De la détresse des migrants au Christ en croix, il n’y a qu’un pas franchi avec panache par l’écrivain italien.
Les frontières fonctionnent dans la plaine, on dresse des barbelés et personne ne passe. Or, il n’en va pas de même en montagne. Dans ce roman au titre intriguant - La Nature exposée - jusqu’à la page 33, l’écrivain napolitain Erri de Luca enchaîne deux narrations. Au début, un sculpteur ajoute à ses activités celle de passeur pour clandestins. Il accompagne au-delà de la frontière « des étrangers désorientés » arrivés dans un village de montagne en Italie « avec une adresse comme seule boussole ».
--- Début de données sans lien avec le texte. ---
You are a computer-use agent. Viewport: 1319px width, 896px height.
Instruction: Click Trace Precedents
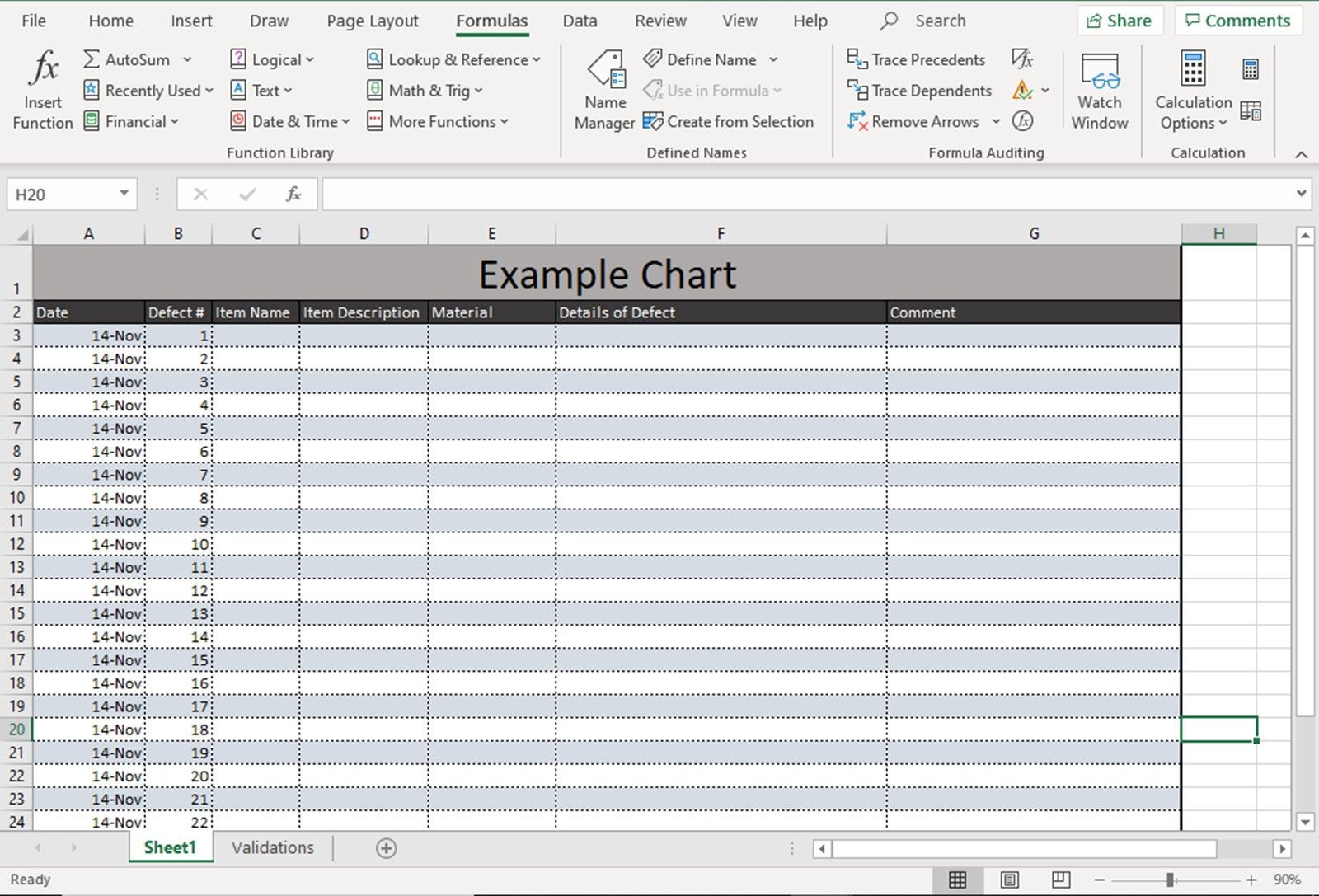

Le sculpteur est un sexagénaire, comme ses deux compagnons. Ils connaissent la montagne par cœur, ses passages, ses pièges et ses dangers. Le service n’est pas gratuit. Les trois accompagnateurs œuvrent individuellement, mais ils se sont entendus sur le tarif. Ils n’ont pas affaire à des mendiants : ces migrants « ont assez d’argent pour voyager en première classe ».
Le « saint de la montagne »
Cependant, le narrateur agit d’une façon particulière. Il se fait payer, comme les autres, emmène ses « clients » dans la montagne, mais il le leur rend une fois parvenu à destination. Puis il s’en va aussitôt, sans se retourner, de peur d’être remercié. Pure grandeur d’âme. Simple plaisir d’être utile. Cette générosité ne trouble pas le commerce des autres passeurs, ni ne constitue une concurrence déloyale, car seuls ses bénéficiaires en prennent tardivement conscience.
Jusqu’au jour où un écrivain, guidé dans la montagne un an plus tôt, fait paraître un livre sur son terrible voyage. La télévision débarque et une auréole de bienfaiteur vient alors coiffer notre narrateur. Impossible d’y échapper. Il a beau nier, incriminer l’excès d’imagination de l’auteur, les témoignages de gratitude s’empilent et viennent démentir ses démentis. Tout le village regarde bientôt de travers le « saint de la montagne ». Un équilibre se rompt entre les trois montagnards aguerris et le passage pour clandestins devient impossible sous l’œil des caméras.
«Il personaggio di questa storia abita proprio sul confine, su uno di questi arbitrari confini che le nazioni hanno deciso di darsi. Hanno deciso che per esempio le montagne sono dei muri, sono dei confini naturali… Non sono dei confini, sono naturali, ma non sono dei confini, le montagne. Chiunque abita in montagna sa che quei versanti sono porosi. Possono essere attraversati facilmente e al di fuori di ogni controllo. E’ molto più facile sconfinare in montagna che in pianura, evidentemente, ma credono che le montagne sono dei confini. Le montagne sono un grande sistema di comunicazione tra i versanti»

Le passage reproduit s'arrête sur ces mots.